The rattling of rattlesnakes isn’t as simple a warning as we assumed. New research explains that this sound is subtly modulated to change the listener’s perception of its source, making it seem the snake is closer than it actually is.

Rattlesnakes are quite famous for the warning sounds they produce with their tails, the iconic ‘rattling’ that gives them their name. Far from being a simple wagging of the tail, however, new research suggests that this rattling is a fine-tuned intimidation tool. As the snake rattles its tail, it makes an abrupt shift to a high-frequency mode, the team explains. This makes listeners perceive the source of sound as being closer than it actually is.

In effect, while definitely being deadly, rattlesnakes also engage in some strategic deception.

Rattle my bones

“Our data show that the acoustic display of rattlesnakes, which has been interpreted for decades as a simple acoustic warning signal about the presence of the snake, is in fact a far more intricate interspecies communication signal,” says senior author Boris Chagnaud at Karl-Franzens-University Graz. “The sudden switch to the high-frequency mode acts as a smart signal fooling the listener about its actual distance to the sound source. The misinterpretation of distance by the listener thereby creates a distance safety margin.”

Past studies have shown that rattlesnakes’ rattles vary in frequency, but they didn’t give us any insight into why they do, or what this behavior actually achieves in the real world.

The hypothesis behind this paper was born while Chagnaud was visiting an animal facility and noticed that rattlesnakes increased the frequency of their rattling as someone approached the snakes — but decreased when they walked away. From this observation, Chagnaud and his team developed an experiment in which objects appeared to move towards rattlesnakes. One of these objects was a human-like torso, and another was a looming black disk. The illusion of forward-back movement was created by making the objects increase or decrease in size.

The team reports that over the course of this experiment, as potential threats approached the snakes, they would increase the frequency they rattled at to approximately 40 Hz. But, abruptly, they would switch to an even higher frequency range, between 60 and 100 Hz.

Further experimentation revealed that rattlesnakes adapt their rattling frequency to the (perceived) approach velocity of an object, rather than its size.

“In real life, rattlesnakes make use of additional vibrational and infrared signals to detect approaching mammals, so we would expect the rattling responses to be even more robust,” Chagnaud says.

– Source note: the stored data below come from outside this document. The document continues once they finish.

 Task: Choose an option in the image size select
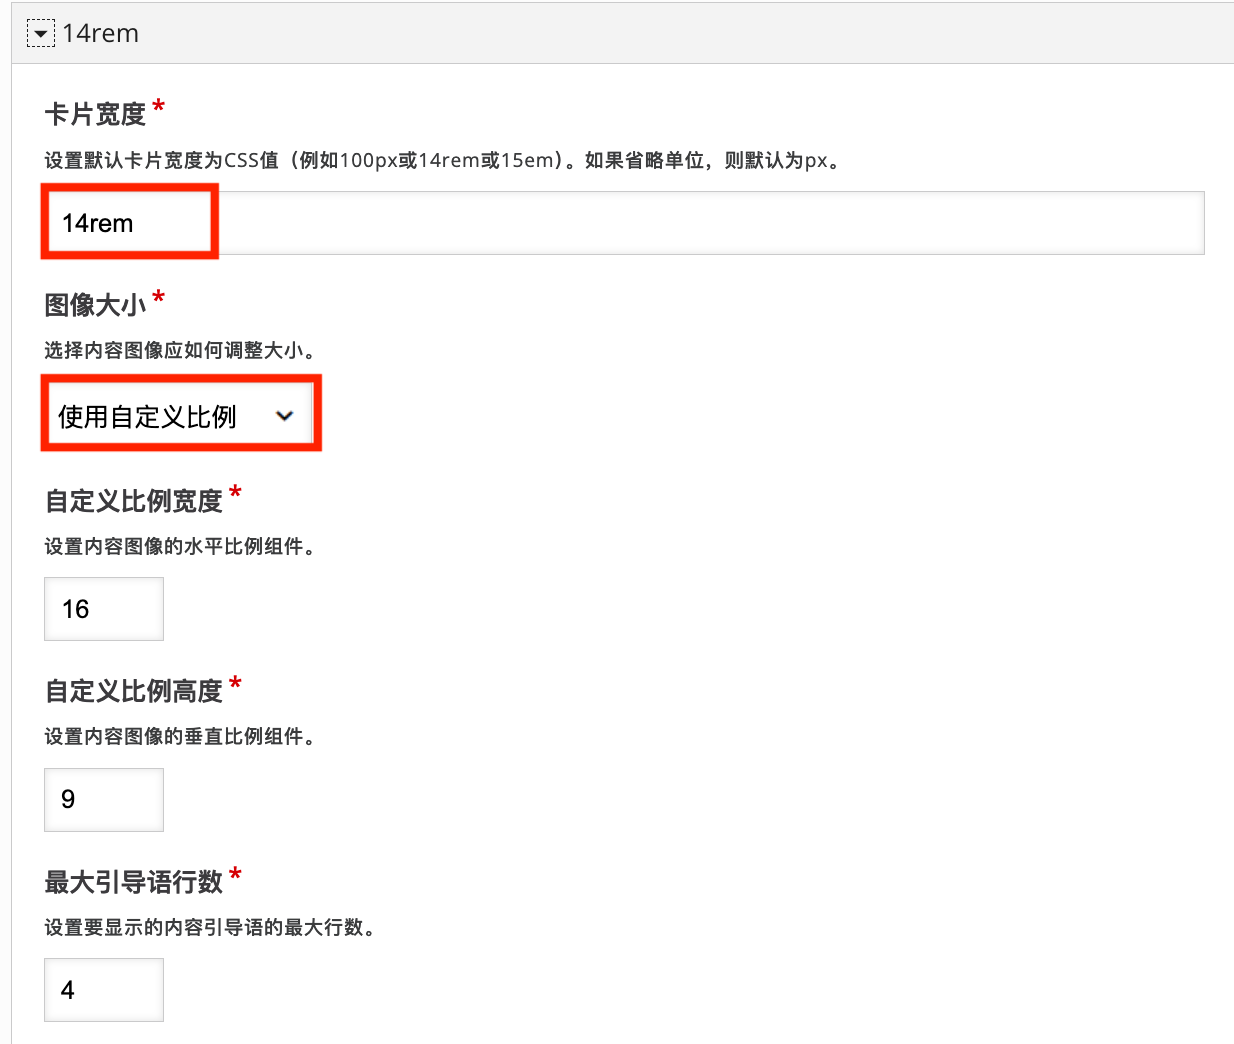(180, 413)
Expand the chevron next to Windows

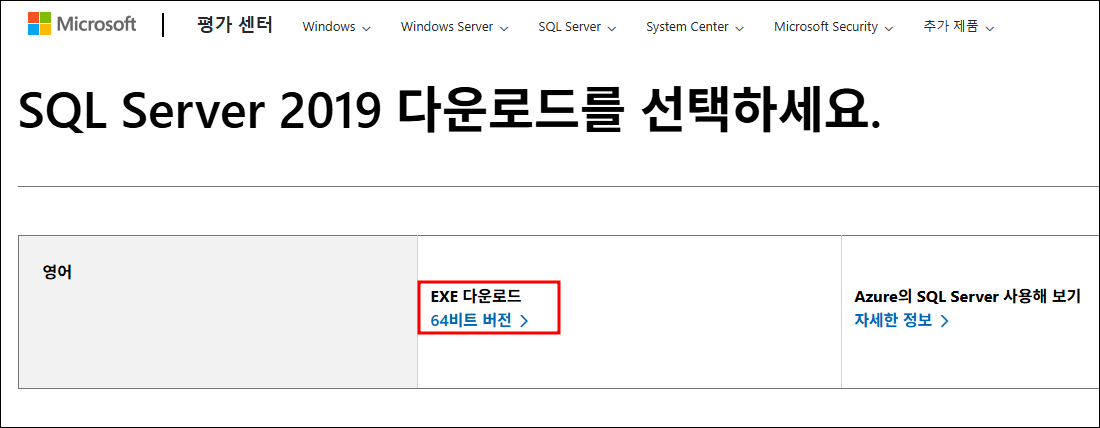point(366,28)
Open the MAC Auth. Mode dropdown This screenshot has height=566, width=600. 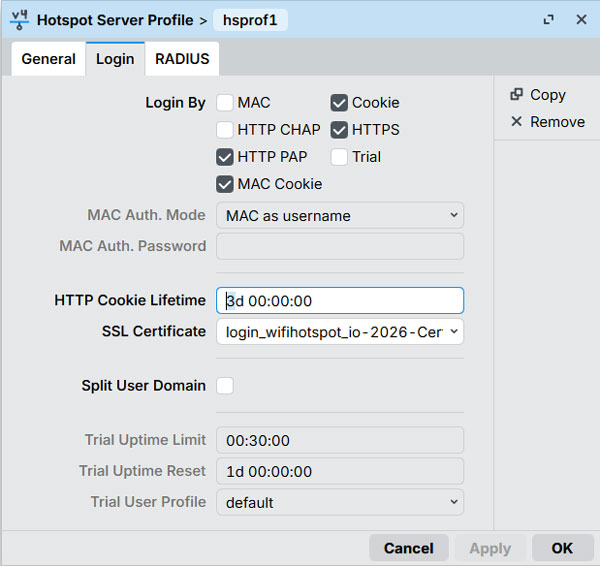pyautogui.click(x=340, y=216)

Inside a virtual reality environment, the team then tested how this shift in rattling frequency is perceived by a person or animal close to the snake. A group of 11 participants were asked to engage in a simulated walk inside the virtual environment — a grassland — and told they’ll be walking towards a snake. Its rattling rate increased as the participants closed in, as per the previous findings, and suddenly raised it to 70 Hz at a virtual distance of 4 meters.

The participants were asked to tell the team when the rattling sounded like it came from only 1 meter away. All the participants underestimated the distance that the virtual snake was at after it increased its rattling frequency.

“Snakes do not just rattle to advertise their presence, but they evolved an innovative solution: a sonic distance warning device similar to the one included in cars while driving backwards,” Chagnaud says. “Evolution is a random process, and what we might interpret from today’s perspective as elegant design is in fact the outcome of thousands of trials of snakes encountering large mammals. The snake rattling co-evolved with mammalian auditory perception by trial and error, leaving those snakes that were best able to avoid being stepped on.”

The paper “Frequency modulation of rattlesnake acoustic display affects acoustic distance perception in humans” has been published in the journal Current Biology.